Les demandeurs au pourvoi contestaient la captation de l’image d’un véhicule qui se trouvait dans un box. L’article 706-96 ne trouvait donc pas à s’appliquer en l’espèce puisque l’image captée n’était pas celle d’un ou plusieurs individus mais d’un objet. Cette captation d’image constituait néanmoins une atteinte à la vie privée non prévue par la loi, et donc une cause de nullité.

La Cour a rejeté le moyen en considérant que les demandeurs « ne sauraient se prévaloir d’une prétendue atteinte au droit au respect du domicile ou de la vie privée d’un tiers, dont ils ne démontrent pas en quoi elle aurait porté atteinte à leurs intérêts. » Elle confirme donc sa jurisprudence antérieure en réaffirmant que le demandeur ne peut invoquer cette nullité que s’il a été porté atteinte à l’intimité de sa vie privée.

La Cour précise également, s’agissant de l’article 706-96 du Code de procédure pénale, que l’avis du Procureur de la République n’est pas soumis à un formalisme spécifique, et que le juge d’instruction a la possibilité de délivrer une commission rogatoire spéciale commune aux diverses mesures de fixation d’images et de sonorisations qui sont ordonnées simultanément. Cette seconde affirmation semble plus contestable.

La Chambre criminelle de la Cour de cassation s’était déjà prononcée sur le fait que le juge d’instruction qui souhaite mettre en place un dispositif de captation, fixation, transmission et enregistrement doit, « d’une part, autoriser par ordonnance motivée les officiers de police judiciaire à mettre en place le dispositif technique destiné à cette opération, d’autre part, de leur délivrer une commission rogatoire spéciale en vue de l’exécution de ladite ordonnance. »
Néanmoins, elle ne s’était pas prononcée sur la mise en place de plusieurs dispositifs simultanément.

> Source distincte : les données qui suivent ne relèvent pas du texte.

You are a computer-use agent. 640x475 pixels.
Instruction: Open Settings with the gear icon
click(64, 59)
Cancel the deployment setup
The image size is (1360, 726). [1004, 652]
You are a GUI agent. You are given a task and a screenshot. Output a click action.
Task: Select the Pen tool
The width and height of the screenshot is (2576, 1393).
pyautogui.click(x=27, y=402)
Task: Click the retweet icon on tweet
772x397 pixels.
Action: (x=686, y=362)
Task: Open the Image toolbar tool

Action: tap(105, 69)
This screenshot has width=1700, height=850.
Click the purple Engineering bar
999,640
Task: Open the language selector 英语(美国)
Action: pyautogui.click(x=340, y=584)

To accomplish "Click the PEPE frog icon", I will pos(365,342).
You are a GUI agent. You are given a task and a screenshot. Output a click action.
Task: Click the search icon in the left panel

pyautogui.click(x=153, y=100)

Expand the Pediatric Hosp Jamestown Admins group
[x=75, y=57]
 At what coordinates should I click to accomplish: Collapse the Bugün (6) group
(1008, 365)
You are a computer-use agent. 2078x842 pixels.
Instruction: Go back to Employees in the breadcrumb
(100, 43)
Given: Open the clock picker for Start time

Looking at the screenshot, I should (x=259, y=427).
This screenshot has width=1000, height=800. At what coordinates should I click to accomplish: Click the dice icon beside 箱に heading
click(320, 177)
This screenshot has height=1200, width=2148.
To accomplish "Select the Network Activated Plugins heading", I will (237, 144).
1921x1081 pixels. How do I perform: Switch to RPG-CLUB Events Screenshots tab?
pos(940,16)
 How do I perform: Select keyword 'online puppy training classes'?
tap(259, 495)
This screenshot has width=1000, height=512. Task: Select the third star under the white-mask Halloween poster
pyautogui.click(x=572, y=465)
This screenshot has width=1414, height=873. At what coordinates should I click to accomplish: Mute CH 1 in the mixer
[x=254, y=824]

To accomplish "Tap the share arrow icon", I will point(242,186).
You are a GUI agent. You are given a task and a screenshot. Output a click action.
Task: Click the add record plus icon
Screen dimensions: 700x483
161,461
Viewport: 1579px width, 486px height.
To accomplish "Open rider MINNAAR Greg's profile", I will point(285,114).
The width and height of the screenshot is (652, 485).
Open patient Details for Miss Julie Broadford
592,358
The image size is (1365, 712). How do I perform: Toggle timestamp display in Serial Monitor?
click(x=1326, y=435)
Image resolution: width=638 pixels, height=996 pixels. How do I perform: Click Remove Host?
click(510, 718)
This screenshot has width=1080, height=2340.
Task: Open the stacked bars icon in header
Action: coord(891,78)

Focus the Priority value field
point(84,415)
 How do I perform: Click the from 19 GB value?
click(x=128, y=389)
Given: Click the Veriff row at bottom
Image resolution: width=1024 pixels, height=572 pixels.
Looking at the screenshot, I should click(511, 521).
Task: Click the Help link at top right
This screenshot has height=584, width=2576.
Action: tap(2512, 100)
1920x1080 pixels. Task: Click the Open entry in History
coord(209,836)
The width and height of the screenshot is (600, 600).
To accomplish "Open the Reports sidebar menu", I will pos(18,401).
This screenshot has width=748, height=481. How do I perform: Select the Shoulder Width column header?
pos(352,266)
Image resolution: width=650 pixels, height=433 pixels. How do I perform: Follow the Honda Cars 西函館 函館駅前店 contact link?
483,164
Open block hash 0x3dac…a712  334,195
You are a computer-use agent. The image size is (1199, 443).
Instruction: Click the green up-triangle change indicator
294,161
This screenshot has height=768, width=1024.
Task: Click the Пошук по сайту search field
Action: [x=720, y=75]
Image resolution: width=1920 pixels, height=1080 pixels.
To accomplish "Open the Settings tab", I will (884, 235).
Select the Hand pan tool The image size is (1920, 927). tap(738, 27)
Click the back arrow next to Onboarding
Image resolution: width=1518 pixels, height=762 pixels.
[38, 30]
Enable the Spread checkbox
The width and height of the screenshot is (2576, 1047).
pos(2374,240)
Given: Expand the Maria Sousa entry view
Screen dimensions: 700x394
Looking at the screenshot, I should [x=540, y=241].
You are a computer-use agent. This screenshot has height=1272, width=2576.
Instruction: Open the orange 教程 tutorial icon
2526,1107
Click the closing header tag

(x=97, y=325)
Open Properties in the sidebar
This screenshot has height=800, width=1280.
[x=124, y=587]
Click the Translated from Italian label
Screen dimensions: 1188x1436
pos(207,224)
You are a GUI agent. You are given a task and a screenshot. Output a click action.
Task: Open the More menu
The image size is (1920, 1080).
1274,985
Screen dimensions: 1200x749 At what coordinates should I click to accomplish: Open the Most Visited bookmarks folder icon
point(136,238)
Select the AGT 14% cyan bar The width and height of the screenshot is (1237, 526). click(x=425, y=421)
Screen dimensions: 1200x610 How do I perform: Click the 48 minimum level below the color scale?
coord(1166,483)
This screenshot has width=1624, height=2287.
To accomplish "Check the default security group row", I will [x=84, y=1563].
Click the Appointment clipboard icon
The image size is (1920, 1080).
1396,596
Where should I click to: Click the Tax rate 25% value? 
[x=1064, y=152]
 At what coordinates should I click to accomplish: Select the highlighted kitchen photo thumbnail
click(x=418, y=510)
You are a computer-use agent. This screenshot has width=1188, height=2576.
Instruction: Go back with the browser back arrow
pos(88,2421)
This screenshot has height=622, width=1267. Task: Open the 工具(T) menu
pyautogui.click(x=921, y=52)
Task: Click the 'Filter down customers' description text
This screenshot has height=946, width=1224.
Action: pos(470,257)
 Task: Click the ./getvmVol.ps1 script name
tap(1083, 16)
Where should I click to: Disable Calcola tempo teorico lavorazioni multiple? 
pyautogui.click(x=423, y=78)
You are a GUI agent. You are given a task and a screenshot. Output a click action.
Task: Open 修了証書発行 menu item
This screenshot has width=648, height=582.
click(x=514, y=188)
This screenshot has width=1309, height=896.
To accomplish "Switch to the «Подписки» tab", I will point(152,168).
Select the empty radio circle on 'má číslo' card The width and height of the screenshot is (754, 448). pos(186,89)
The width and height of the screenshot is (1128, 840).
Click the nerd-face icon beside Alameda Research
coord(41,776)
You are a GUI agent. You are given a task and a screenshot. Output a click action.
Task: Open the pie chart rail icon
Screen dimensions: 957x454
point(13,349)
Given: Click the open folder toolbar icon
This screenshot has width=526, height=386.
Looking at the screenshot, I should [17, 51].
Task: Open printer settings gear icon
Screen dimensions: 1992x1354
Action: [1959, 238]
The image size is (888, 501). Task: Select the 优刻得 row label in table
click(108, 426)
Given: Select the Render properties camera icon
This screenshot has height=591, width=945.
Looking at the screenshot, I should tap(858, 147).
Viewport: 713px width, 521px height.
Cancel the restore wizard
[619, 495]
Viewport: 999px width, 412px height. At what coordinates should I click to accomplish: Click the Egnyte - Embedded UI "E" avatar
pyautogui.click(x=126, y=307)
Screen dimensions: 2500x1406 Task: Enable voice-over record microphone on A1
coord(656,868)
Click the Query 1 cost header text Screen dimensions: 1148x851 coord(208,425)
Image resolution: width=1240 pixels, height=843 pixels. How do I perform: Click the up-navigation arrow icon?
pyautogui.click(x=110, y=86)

A travers le formalisme de cet article, il semble que le législateur ait voulu protéger les libertés et limiter les atteintes au respect de la vie privée.
Le Conseil constitutionnel a notamment jugé que cette mesure était constitutionnelle (Cons. Cons., 2 mars 2004, décision n°2004-492 DC, loi relative à l’adaptation de la justice aux évolutions de la criminalité).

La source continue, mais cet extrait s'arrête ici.